Repetitions such as * are greedy; when repeating a RE, the matching engine will try to repeat it as many times as possible. If later portions of the pattern don't match, the matching engine will then back up and try again with few repetitions.

A step-by-step example will make this more obvious. Let's consider the expression a[bcd]*b. This matches the letter "a", zero or more letters from the class [bcd], and finally ends with a "b". Now imagine matching this RE against the string "abcbd".

Step   Matched   Explanation  
1 a The a in the RE matches. 
2 abcbd The engine matches [bcd]*, going as far as it can, which is to the end of the string. 
3 Failure The engine tries to match b, but the current position is at the end of the string, so it fails. 
4 abcb Back up, so that [bcd]* matches one less character. 
5 Failure Try b again, but the current position is at the last character, which is a "d". 
6 abc Back up again, so that [bcd]* is only matching "bc". 
6 abcb Try b again. This time but the character at the current position is "b", so it succeeds. 

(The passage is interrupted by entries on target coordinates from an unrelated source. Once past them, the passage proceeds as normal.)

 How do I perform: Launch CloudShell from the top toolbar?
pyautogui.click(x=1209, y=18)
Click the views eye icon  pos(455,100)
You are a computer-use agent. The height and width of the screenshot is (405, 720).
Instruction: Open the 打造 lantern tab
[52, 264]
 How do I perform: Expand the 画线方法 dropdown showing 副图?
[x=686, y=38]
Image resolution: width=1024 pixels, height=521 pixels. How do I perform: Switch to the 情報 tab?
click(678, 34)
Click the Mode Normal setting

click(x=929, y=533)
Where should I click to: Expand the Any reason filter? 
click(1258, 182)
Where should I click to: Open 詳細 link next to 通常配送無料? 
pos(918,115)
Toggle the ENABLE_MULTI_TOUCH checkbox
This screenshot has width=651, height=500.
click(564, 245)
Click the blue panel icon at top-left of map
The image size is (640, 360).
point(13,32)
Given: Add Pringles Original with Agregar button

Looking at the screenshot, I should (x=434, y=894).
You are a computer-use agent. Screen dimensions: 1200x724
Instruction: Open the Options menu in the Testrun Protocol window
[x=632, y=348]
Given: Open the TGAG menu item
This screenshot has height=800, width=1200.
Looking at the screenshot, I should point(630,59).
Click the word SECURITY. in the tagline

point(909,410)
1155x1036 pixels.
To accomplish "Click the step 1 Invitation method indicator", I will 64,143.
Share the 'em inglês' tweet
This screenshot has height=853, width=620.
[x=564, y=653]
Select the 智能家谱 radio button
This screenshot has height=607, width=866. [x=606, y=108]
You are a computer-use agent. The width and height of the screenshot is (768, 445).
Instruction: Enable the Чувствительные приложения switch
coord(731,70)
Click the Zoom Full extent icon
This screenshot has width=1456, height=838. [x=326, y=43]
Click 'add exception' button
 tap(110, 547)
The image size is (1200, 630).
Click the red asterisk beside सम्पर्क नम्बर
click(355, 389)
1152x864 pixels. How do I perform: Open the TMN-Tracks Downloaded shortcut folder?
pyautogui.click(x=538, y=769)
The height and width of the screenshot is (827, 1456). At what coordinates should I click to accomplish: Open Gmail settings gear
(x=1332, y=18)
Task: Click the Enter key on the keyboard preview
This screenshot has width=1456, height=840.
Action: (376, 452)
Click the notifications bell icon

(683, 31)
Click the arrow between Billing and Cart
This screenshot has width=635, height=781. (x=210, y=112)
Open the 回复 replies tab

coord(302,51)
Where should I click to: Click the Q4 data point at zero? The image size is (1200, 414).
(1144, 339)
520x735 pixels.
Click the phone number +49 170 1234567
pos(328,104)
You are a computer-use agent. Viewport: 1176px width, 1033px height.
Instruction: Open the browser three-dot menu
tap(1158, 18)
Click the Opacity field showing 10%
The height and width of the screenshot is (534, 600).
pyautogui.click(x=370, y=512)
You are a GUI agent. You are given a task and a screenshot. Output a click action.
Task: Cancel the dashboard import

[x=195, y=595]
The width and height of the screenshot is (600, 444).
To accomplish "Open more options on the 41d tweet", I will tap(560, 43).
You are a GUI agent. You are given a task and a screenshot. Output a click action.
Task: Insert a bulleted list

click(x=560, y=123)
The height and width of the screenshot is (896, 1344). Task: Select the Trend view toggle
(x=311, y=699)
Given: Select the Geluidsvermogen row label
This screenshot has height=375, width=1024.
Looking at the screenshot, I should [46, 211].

The end of the RE has now been reached, and it has matched "abcb". This demonstrates how the matching engine goes as far as it can at first, and if no match is found, it will then progressively back up and retry the rest of the RE again and again. It will back up until it's tried zero matches for [bcd]*, and if that subsequently fails, it will conclude that the string doesn't match the RE at all.

Another repeating metacharacter is +, which matches one or more times. Pay careful attention to the difference between * and
regexp+; * matches zero or more times, so whatever's being repeated may not be present at all, while + requires at least one occurrence. To use a similar example, ca+t will match "cat" (1 "a"), "caaat" (3 "a"'s), but won't match "ct".

There are two more repeating qualifiers. The question mark character, ?, matches either once or zero times; you can think of it as marking something as being optional. For example, home-?brew matches either "homebrew" or "home-brew".

The most complicated repeated qualifier is {m,n}, where m and n are decimal numbers. This means there must be at least m repetitions, and at most n. For example, a/{1,3}b will match "a/b", "a//b", and "a///b". It won't match "ab", which has no slashes, or "a////b", which has four.

You can omit either m or n; in that case, a reasonable value is assumed for the missing value. Omitting m is interpreted as a lower limit of 0, while omitting n results in an upper bound of infinity -- actually, the 2 billion limit mentioned earlier, but that might as well be infinity.

Readers of a reductionist bent may notice that the 3 other qualifiers can all be expressed using this notation. {0,} is the same as *, {1,} is equivalent to +, and {0,1} is the same as ?. It's better to use *, +, or ?, simply because they're shorter and easier to read.